Episode 66  |  August 21, 2018

How do you train your clients?

I still remember working with the first client who didn't see eye to eye with me on what the final design we were working on would look like. I wasn't freelancing—it was a studio job, and I didn't have much choice in working with them. All I could recall was vowing to “train” my clients moving forward to spare myself the frustration.

A few failed attempts later, and I learned that clients aren't puppies. You can't train them like one.

Ultimately, I had to go in the opposite direction to get the response and outcome that I wanted. Since then, it's made working with clients much more enjoyable and successful.

What's the secret?

We've got to be on the same page before the project starts. Clients that are great to work with appreciate when you trust them. It helps them open their trust back to you. Even better, establishing a common goal is a great way to keep things focused on a singular prize. It ends up being a better relationship and allows you to avoid feeling the need to train someone in the art of working with you.

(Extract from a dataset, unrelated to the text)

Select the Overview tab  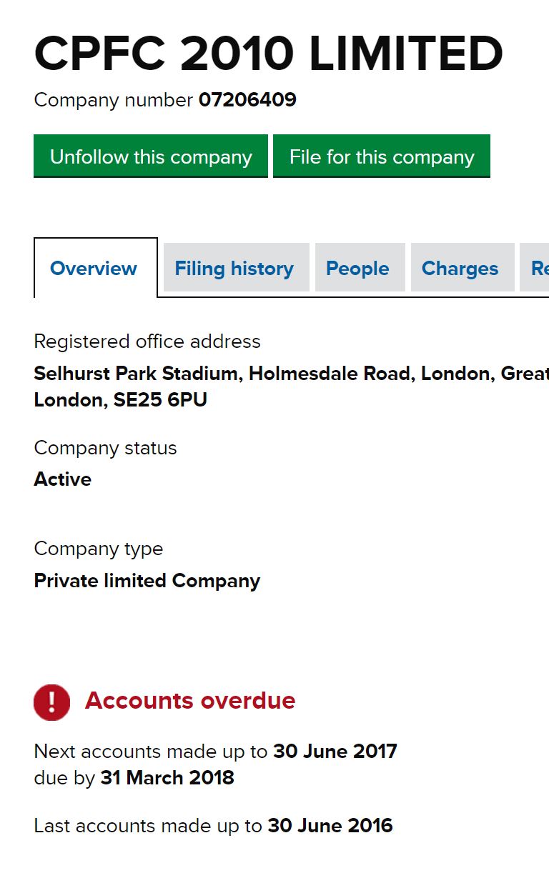point(95,268)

It's always important to include them in your process and guide them through each step. It's frustrating to stand on the sidelines and watch the game unfold without doing anything. If you're doing your work without keeping your client up to date, its easy for them to feel frustrated. If a client feels frustrated, it opens an avenue up to finding and developing ideas on their own.

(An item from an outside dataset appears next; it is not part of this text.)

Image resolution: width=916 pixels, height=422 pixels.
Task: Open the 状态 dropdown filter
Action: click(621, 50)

While you're guiding and working with your client, make sure you're actually listening to their input. This is a small trick that can help maintain your expertise to them. The classic story typically involves a client who excitedly shows you an idea. The idea isn't very good and it may impact the project negatively. By talking through the idea and getting to the bottom of it, you might help them understand why it doesn't fit their needs. You both may realize it fits better elsewhere or in a different project altogether. On the flip side, it may open up a concern they have but were unable to articulate well.

By taking this approach, you don't have to go through the trouble of training your client. The goal here is to work with them like a partnership instead of one versus the other.

This route ends up making things easier on you, especially if a new idea or shift in direction comes up. Your client may be more responsive to your idea or be more agreeable to altering the project's course.

I'll be honest, it took a little bit of practice for me to get the hang of. But as I started to get my feet underneath me, it made a world of difference. And to be honest, it's made it a more enjoyable experience for me when I'm working with others.